Unless it was some sort of hypnosis. She had heard of stranger things. Evelina had written to her recently that their mother tried to take her to a
séance
in London, presumably to ring a peal over their father’s ghostly head. But a person must agree to be hypnotized for that, or some such thing, she thought.
Perhaps if she simply went through this day calmly, it would all end and tomorrow she would be on her way. She could not return to the taproom, though. Not now that she had kissed him. Not even under hypnosis or in a dream was she prepared to see him again after that.
That
.
His lips—soft and firm at once. His scent—warm and real and intoxicating, his scent that all those years ago had made her positively silly every time he had come close to her. If she had managed to convince him to spirit her away from Dashbourne, she might have already been enjoying that intoxication for six years. Instead, beneath his disapproving regard in the doorway of the inn that day, her resolve had crumbled and she let him take her home.
It was for the best, of course. If she had convinced him, she would not now have Harry, and that was not imaginable.

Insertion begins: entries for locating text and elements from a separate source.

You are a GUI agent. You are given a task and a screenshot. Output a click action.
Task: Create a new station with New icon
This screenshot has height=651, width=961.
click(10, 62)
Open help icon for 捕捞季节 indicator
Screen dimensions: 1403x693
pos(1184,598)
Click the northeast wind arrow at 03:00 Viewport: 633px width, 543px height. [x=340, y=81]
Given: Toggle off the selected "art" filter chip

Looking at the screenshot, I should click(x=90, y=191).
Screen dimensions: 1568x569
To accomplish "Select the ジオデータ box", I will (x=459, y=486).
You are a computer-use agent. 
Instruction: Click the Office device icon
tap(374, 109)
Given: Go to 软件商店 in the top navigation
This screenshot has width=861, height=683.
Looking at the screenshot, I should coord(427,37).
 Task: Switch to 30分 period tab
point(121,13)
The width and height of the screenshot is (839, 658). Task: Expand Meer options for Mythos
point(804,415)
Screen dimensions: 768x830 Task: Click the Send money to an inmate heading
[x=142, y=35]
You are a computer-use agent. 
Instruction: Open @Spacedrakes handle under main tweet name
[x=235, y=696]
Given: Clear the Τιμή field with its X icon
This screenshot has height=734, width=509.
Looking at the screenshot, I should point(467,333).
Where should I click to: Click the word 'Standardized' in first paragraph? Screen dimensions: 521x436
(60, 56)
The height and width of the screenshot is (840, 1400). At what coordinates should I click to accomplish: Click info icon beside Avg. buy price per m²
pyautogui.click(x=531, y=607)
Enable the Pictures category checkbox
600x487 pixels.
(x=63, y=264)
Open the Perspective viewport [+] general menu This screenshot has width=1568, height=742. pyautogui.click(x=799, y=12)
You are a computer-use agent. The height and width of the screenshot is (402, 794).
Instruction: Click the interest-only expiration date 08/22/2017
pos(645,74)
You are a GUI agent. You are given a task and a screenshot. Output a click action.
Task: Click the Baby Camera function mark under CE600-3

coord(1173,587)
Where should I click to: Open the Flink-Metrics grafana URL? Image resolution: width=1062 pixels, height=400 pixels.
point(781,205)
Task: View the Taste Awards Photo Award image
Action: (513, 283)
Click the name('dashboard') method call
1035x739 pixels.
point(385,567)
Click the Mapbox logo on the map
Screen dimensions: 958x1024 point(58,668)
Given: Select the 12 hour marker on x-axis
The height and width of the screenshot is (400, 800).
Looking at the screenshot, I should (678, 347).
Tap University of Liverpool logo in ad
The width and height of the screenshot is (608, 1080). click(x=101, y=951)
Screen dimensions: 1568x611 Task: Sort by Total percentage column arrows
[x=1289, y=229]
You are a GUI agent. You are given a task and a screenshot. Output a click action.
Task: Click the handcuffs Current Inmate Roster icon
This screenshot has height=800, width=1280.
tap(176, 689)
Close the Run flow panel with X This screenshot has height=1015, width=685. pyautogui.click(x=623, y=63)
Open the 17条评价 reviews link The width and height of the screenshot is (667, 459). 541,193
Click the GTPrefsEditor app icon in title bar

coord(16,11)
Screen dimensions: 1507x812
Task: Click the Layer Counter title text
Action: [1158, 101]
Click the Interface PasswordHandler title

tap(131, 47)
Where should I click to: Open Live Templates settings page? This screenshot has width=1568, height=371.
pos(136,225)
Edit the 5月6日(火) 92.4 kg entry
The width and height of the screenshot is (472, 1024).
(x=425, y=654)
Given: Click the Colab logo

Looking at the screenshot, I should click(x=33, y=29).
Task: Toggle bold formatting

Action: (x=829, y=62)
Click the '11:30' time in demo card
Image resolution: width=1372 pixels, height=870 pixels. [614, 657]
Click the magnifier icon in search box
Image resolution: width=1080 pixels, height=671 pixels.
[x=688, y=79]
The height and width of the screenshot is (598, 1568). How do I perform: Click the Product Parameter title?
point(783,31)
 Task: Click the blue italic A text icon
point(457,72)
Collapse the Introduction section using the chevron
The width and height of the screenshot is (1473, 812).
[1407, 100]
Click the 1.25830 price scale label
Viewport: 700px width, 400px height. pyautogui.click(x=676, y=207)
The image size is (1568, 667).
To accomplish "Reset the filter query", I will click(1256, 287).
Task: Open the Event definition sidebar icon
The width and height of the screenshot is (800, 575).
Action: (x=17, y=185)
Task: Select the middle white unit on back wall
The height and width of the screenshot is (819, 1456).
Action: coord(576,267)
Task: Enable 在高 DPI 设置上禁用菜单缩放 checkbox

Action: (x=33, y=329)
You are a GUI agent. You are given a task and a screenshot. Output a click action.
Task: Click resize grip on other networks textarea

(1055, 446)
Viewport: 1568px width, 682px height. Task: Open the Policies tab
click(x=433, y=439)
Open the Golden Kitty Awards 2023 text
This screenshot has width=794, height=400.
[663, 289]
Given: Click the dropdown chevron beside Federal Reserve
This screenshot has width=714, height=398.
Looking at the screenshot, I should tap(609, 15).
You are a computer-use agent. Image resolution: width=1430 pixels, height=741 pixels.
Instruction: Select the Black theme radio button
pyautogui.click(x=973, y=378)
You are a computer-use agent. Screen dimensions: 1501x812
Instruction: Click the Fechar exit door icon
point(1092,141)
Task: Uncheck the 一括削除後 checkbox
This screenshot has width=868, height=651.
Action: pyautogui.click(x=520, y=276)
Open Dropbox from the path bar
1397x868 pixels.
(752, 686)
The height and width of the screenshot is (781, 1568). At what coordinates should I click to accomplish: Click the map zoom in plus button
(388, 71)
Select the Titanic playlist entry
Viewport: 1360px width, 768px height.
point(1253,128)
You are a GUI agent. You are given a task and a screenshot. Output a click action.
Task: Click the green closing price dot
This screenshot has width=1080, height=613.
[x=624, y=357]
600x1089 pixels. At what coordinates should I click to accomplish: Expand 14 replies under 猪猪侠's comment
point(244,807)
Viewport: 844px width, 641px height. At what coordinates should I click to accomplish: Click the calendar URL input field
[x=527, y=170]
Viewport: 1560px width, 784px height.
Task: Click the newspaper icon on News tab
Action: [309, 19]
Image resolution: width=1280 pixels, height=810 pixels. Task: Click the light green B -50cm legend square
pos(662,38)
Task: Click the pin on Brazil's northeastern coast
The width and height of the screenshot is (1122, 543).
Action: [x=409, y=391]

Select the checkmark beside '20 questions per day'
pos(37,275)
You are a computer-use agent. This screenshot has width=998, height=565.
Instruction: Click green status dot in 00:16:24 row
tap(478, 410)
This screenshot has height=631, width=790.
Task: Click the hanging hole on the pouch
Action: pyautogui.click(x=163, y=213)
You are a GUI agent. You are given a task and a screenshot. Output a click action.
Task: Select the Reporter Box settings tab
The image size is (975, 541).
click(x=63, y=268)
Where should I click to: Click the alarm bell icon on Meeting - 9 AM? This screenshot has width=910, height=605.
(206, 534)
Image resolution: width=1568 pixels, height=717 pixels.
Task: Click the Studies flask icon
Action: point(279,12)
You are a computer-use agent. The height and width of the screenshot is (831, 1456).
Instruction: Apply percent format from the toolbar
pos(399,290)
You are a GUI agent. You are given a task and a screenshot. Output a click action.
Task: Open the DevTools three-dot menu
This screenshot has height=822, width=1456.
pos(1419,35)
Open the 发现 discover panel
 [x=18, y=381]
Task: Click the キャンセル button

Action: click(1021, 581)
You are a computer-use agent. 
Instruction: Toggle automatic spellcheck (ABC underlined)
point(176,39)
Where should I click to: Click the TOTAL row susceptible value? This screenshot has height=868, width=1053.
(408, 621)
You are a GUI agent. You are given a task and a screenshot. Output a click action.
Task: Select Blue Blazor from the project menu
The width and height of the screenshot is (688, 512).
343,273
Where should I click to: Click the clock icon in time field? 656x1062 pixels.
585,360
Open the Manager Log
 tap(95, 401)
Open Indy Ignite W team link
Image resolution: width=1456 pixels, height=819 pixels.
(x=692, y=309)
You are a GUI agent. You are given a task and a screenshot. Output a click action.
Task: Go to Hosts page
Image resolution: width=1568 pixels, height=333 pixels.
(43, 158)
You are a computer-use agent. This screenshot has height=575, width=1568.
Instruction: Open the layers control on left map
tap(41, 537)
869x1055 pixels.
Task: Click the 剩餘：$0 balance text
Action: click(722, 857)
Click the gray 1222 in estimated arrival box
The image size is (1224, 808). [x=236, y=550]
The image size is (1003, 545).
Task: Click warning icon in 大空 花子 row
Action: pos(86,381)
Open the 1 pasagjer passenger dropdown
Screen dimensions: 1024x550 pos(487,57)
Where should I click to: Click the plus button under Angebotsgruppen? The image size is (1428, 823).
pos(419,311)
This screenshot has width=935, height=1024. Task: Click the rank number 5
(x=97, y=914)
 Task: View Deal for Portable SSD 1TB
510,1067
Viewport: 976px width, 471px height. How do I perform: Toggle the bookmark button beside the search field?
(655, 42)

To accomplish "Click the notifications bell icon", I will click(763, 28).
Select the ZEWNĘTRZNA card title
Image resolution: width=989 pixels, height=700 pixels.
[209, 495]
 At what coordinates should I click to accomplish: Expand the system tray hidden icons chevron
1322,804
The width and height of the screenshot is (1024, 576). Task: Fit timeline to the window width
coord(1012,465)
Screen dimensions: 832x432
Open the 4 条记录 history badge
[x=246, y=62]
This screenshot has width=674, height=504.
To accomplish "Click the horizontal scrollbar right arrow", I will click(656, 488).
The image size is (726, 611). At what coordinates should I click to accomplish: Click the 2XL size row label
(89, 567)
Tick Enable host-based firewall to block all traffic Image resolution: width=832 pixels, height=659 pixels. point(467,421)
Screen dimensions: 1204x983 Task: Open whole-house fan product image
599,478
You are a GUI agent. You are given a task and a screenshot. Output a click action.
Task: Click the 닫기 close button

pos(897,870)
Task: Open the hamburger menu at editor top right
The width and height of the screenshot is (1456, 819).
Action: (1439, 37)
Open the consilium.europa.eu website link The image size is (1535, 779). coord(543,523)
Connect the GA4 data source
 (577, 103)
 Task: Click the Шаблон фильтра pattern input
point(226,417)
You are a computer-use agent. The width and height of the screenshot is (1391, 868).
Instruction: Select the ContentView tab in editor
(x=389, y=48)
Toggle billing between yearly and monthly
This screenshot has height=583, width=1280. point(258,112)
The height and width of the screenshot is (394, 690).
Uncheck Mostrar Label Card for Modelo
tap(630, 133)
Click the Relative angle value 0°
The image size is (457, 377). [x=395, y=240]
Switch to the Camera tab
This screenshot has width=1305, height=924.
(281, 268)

“Of course, Harry’s mother is now a madwoman,” she mumbled to the Aphrodite statue.
It did not reply. But something … something was different about the statue’s face today.
The eyes.
Slowly Calista approached it, studying the beautiful face and sinuous body that had been carved from a single block of flawless alabaster. Up close, nothing was out of the ordinary. The limbs and gown still seemed to undulate with sensual delight even as the stone remained perfectly immobile, and the eyes were still as empty as Calista’s stomach.
“You are not glowing. You are not smiling. You are not glittering and I do not smell cakes.”
Hauling it up from the dressing table, she threw it into the box, packed the stuffing around it, clamped the lid down, and pushed it all the way under the bed with a loud scraping of the crate against the floor. This time if someone moved it while she was asleep at night, she would hear it.
Pulling an old magazine out of her traveling bag, she sat down for a long day of hiding from everyone until this strange hypnosis had passed.
Two hours later, as Old Mary was tolling the ten o’clock hour, a knock came at the door. The dressmaker stood in the opening, her compact frame draped in the same gorgeous walking gown and pelisse that she had worn to call upon Calista here yesterday.
“Good day, my lady. I am Mrs. Cooke,” she said in the smooth, cultured tones of a lady of birth. She was no more than four or five years Calista’s senior, with large hazel eyes and dark hair pulled back in a chignon. “Mrs. Whittle sent Molly to me with the request that I call upon you immediately this morning.” She folded her hands before her and perused Calista’s stained frock. “What a shame,” she said. “That is a very serviceable fabric, but it will have to be dyed entirely brown now if you wish to use it again. In the meantime, I will be happy to loan you a gown today.”
They were
the exact words
Mrs. Cooke had said to her yesterday.
Untying her tongue, Calista admitted her. She would play this mystical game, go along with the hypnosis or dream or whatever it was, and do everything she had done yesterday. And tomorrow when she woke up, she would set her mind again to devising a plan for wresting both her and Harry from her husband’s home.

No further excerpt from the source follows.